孫潮沒接她的話,他有些心不在焉的,注意力仍在衣卉和那個副區長身上。那個副區長的手機響了,他接了一個電話,臉色馬上變得很難看,掛斷電話後跟衣卉說了兩句話便一個人匆匆離開了。吳悠也回頭去看,她看到那個背對着她的女人在副區長離開後從包裡掏出一隻煙點上了。

“你是在看那個女人麼?”吳悠問。

孫潮訕笑一下沒說話。

“你怎麼了?心不在焉的。”吳悠問。

孫潮一直在注意着衣卉的情況,見她點了一支菸抽了兩口匆匆滅掉出去了。

“沒事,你剛纔說什麼?”孫潮回過神問吳悠。

“我看是不是那個美女把你的魂兒勾走了。”吳悠調侃着說:“不過那個女人真漂亮,美麗與氣質集於一身,難怪能跟年輕有爲的副區長走到一起。”

“咱們也走吧!”孫潮說。

他說完就覺得不妥,這個“也”字用的好沒來由。果然吳悠白了他一眼,拿起面前剩下的半杯啤酒跟他的酒杯碰了一下,一口氣喝乾了。孫潮也喝乾了杯中的啤酒,跟着已經站起身的吳悠一起走了出去。吳悠走在前面不說話,她明顯沒有了剛來時的興致。孫潮心想郭校長說自己那句話真對,自己真是不會哄女孩子開心。他猶豫着是不是跟吳悠解釋一下衣卉的身份,又想這也沒什麼好解釋的,便沒開口跟着吳悠走出了會所。

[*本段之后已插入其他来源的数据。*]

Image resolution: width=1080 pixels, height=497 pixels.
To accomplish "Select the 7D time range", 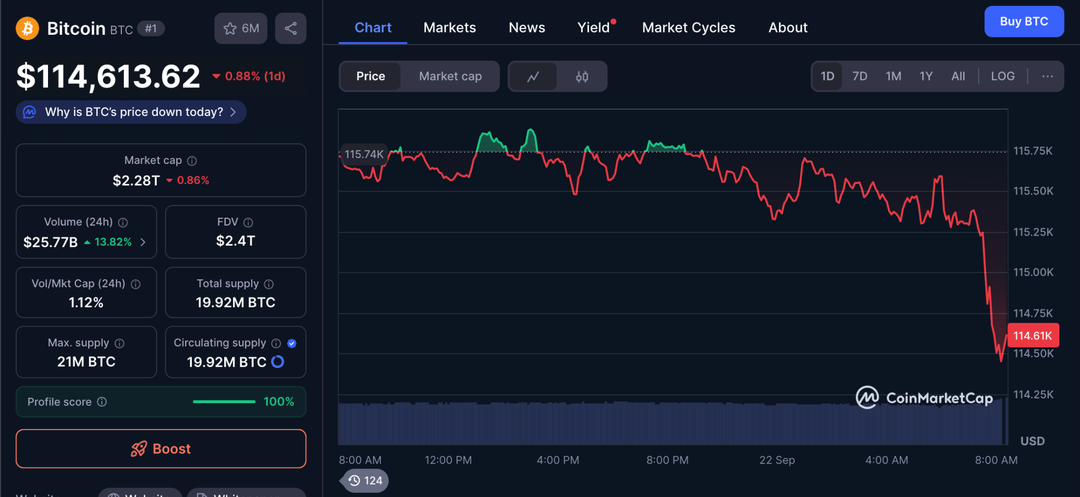I will [x=860, y=76].
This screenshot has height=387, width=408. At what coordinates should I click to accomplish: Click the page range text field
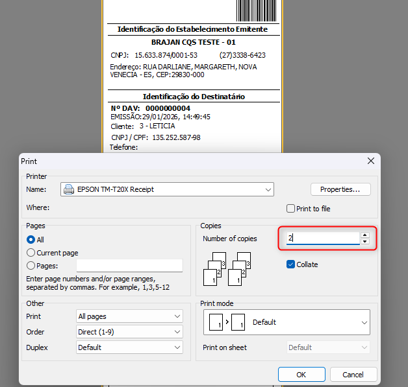click(129, 266)
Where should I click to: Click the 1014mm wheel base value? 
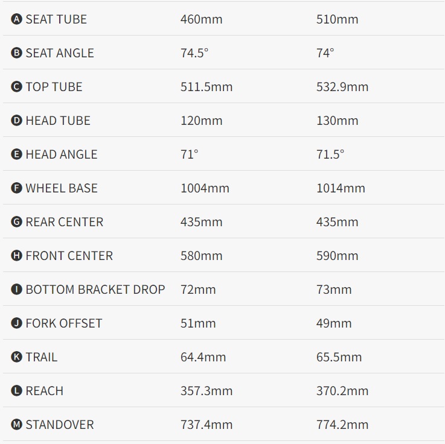tap(341, 188)
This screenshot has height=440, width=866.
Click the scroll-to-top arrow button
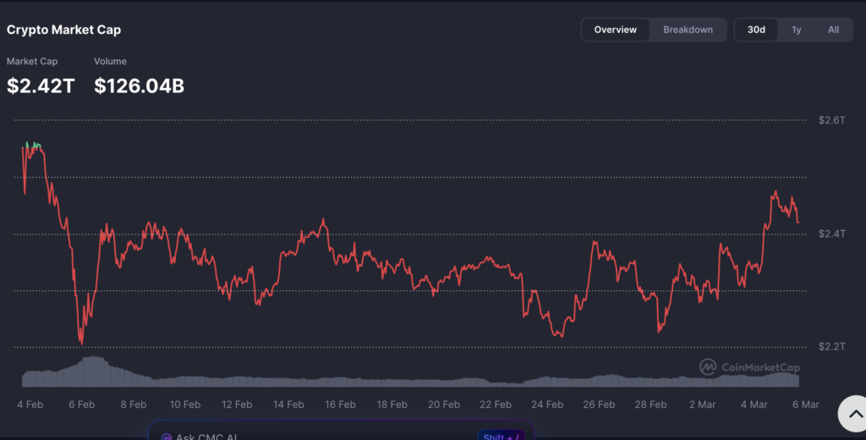coord(852,413)
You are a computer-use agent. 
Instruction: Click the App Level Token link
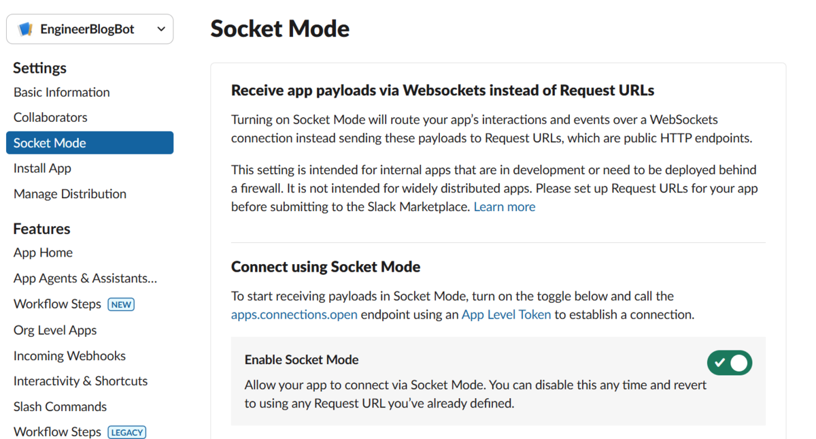507,314
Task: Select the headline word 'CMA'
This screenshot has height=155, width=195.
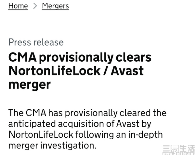Action: (x=22, y=57)
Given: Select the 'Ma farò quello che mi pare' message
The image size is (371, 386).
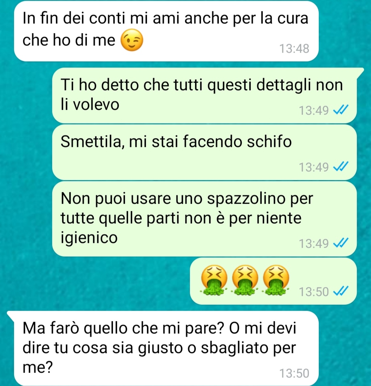Looking at the screenshot, I should coord(167,348).
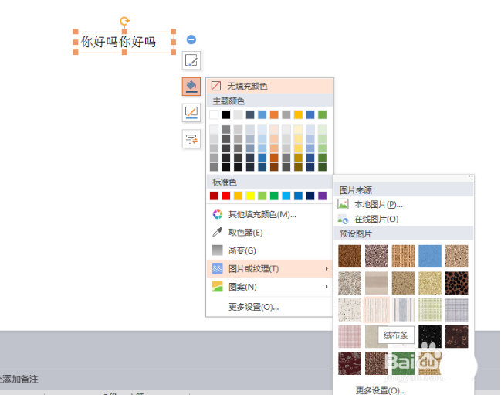Expand the 图片或纹理 submenu
The image size is (501, 395).
(x=254, y=268)
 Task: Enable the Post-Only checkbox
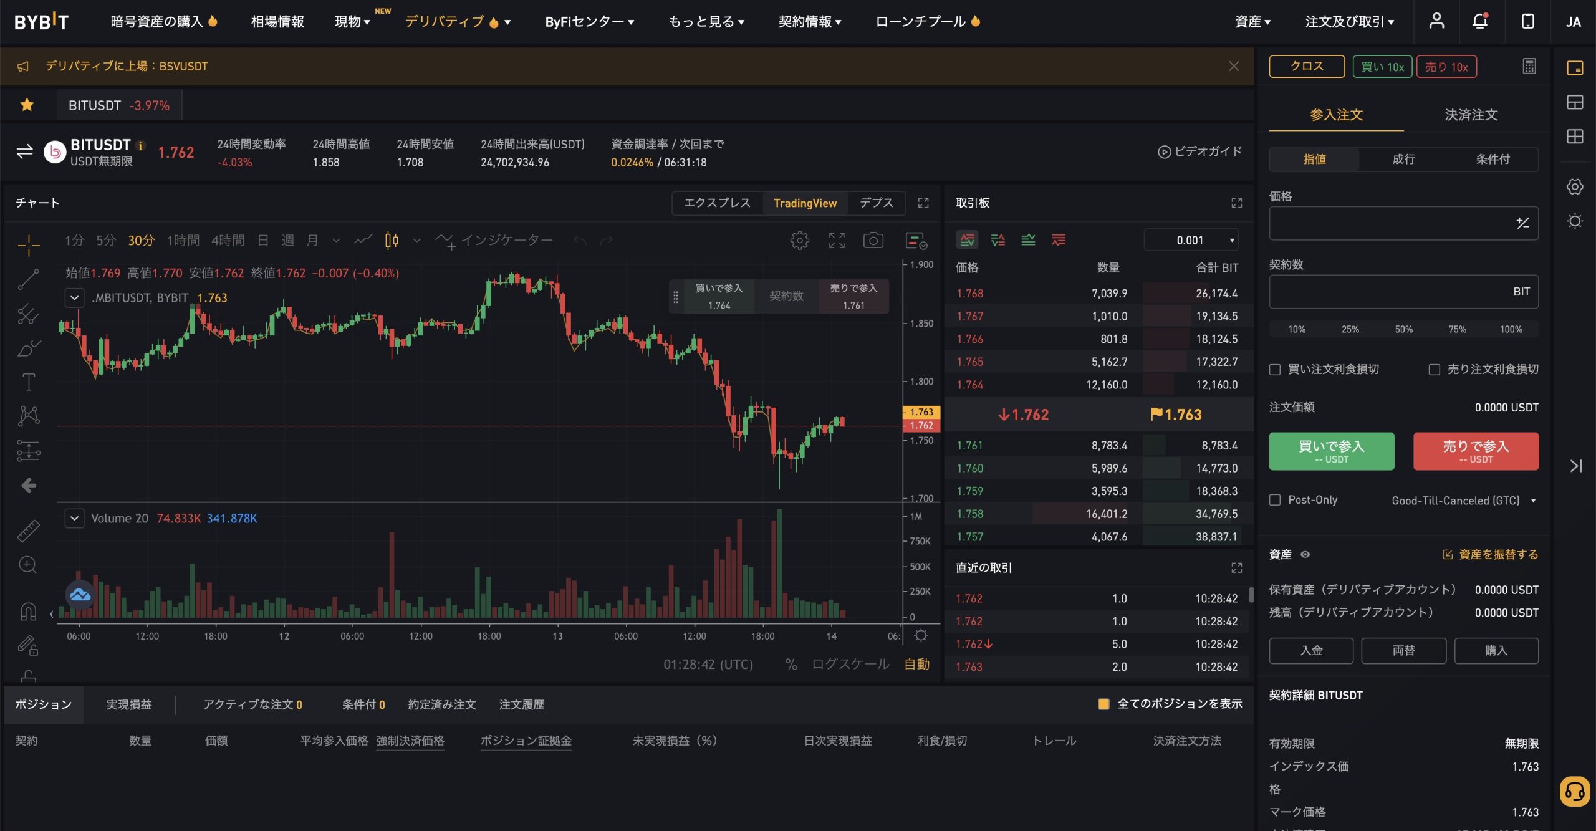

吳悠猜的沒錯,衣卉跟那個副區長趙晨的確是情人關係,而且已經有五年的時間了。衣卉剛師專畢業的時候就認識了他,那個時候他在市委辦公室工作已經結婚了,衣卉對他也僅是有些好感而已。後來經過幾次交往,衣卉漸漸被他的學識與風度給迷住了,但只是對他有些愛慕,沒有一點想跟他發展的意思。衣卉是很厭惡那種插足別人婚姻的人的,她將兩個人的關係定性爲知己。兩人關係發展的轉折是在衣卉母親去世以後,那段時間衣卉因爲母親去世一度很消沉,跟繼父的關係也很冷淡。那些日子他常常找各種理由陪着衣卉,伴着衣卉走出了一段灰暗的日子。在一個大雨滂沱的夜裡,衣卉留他在自己的住處住了一夜。那次以後衣卉一度非常後悔,想要斷了跟他的關係,朋友也不做了。他卻追着衣卉不放,一次次的向衣卉承諾要離婚跟衣卉在一起,慢慢的衣卉就成了自己曾經很厭惡的那種人。五年來,他的承諾讓衣卉一次次的失望,他的仕途卻一帆風順。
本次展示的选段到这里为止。